The members of the production - Pierce, Robinson, Cacaci, Tyler, and stage manager Tiffany Robinson - came to Michigan for a four-week production period, quarantining as a group during rehearsals in Ann Arbor for the three weeks leading up to the play's filming at the Jam Handy in Detroit. As part of a safety plan approved by several unions representing those involved in the production, participation required the team to follow rigorous safety protocols, including testing before arrival; additional extensive, regular testing frequently throughout the rehearsal and production period; continued testing and oversight in the filming phase (which involved more personnel); and a designated COVID supervisor to ensure compliance with all safety protocols. Special consideration was made to accommodate the group for everything from food delivery to exercise equipment to ground transportation. UMS received significant guidance and generous support from University of Michigan leadership and public health officials, and was able to utilize the newly developed saliva-based testing that has been adopted by the University.

"We are extraordinarily proud and humbled to present theater once again - albeit without in-person audiences and by using the digital frame - for the first phase of our Digital Artist Residency with acclaimed actor Wendell Pierce," said Matthew VanBesien, President of UMS. "Some Old Black Man resonates with both social justice themes and with intergenerational conflict, making it a very fitting title for our times, when the reality of more togetherness also unveils some of the tensions underlying even the closest of relationships.

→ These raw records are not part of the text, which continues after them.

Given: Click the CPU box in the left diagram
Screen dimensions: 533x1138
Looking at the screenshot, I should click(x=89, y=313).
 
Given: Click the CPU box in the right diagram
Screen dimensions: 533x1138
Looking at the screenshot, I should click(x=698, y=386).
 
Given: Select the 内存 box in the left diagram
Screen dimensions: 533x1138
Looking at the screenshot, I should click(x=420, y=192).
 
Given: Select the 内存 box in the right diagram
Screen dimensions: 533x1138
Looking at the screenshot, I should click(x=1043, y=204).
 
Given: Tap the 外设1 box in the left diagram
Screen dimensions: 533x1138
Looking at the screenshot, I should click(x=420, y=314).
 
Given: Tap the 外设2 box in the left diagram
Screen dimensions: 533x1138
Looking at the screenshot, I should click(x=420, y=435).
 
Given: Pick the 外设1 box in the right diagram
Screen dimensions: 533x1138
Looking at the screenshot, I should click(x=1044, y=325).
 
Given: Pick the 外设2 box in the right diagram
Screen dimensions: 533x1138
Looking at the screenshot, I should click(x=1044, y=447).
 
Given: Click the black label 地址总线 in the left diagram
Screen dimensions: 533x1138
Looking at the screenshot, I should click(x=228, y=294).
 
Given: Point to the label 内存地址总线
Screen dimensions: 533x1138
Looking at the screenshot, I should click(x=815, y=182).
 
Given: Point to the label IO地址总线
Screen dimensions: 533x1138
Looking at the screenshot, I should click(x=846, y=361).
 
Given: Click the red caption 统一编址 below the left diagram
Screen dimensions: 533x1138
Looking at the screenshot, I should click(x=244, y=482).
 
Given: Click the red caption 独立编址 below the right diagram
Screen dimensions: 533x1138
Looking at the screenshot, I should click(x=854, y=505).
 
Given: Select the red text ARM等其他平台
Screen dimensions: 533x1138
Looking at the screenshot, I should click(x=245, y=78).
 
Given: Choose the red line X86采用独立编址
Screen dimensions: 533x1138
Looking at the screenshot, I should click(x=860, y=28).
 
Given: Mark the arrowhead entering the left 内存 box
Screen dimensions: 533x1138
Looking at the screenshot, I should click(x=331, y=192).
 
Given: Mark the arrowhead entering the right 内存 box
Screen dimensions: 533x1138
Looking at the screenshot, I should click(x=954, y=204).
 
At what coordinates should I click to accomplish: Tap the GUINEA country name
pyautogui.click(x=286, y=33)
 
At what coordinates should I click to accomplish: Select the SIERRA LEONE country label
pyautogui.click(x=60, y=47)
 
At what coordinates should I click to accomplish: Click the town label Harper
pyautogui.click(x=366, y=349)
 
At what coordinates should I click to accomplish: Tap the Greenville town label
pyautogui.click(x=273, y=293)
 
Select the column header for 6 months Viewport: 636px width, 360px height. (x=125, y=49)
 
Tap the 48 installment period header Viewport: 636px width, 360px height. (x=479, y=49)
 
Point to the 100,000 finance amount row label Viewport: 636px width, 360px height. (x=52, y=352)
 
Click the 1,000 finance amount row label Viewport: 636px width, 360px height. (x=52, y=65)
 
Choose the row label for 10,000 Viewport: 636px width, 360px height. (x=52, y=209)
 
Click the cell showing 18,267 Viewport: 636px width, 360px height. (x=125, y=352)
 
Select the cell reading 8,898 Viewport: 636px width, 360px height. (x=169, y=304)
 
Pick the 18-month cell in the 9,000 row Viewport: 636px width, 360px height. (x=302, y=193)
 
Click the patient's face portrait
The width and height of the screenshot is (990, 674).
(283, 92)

We continue to build capacity at UMS, exploring new ways of bringing the performing arts into people's homes, and we sincerely thank the many funders, supporters, and key partners here at the University of Michigan who have made this ambitious and groundbreaking work possible."

Wendell Pierce, who is one of UMS's Digital Residency Artists during the 20/21 season, noted, "When we started envisioning this project, we were focused on developing something that will be an answer to these difficult times. I believe this special experiment and experience will be an answer to performance during a pandemic but also UMS demonstrating a legacy of vanguard performances and the importance of artists to our community as a whole."

Playwright James Anthony Tyler added, "Working with this incredible creative team has been a highlight of the pandemic for me, and it's wonderful to see them interrogate the work and explore the intergenerational nature of the relationship with such grace under trying times. I'm fascinated by how little we know about what our elders encountered in their lives, and how that leads to misunderstandings and hurt in our closest relationships. I'm thrilled that this play will be seen again through the Digital Artist Residency program at UMS."

Tim Petersen, UMS Board Chair and lead supporter of the project, added, "I've been continually inspired by the can-do spirit and willingness of Wendell and the entire cast and crew - aka the 'Quaranteam' - to experiment in how to make live theater and performance come to life during this unique time, utilizing the latest technology in regular COVID testing and rigorous safety protocols."


When college professor Calvin Jones (played by Wendell Pierce) moves his 82-year-old doggedly independent, blue-collar, ailing father (played by Charlie Robinson) from Greenwald, Mississippi into his Harlem penthouse, an argument over what to eat for breakfast turns into a generational clash over race, opportunity, and a decision that Calvin made years ago. Some Old Black Man explores the personal trauma of a family's history, as father and son try to rectify past hurts enabled in a racist world that has damaged their personal relationship. Written only a few years before the history-making events of 2020, the play invites audiences to consider and re-evaluate notions of fairness, equality, rights, and justice through a deeply personal, intimate relationship between father and son. Some Old Black Man challenges people of all ages to learn about the unique perspective of elders whose lived struggles created opportunities for future generations and to confront the experiential divides that can grow larger due to generational differences.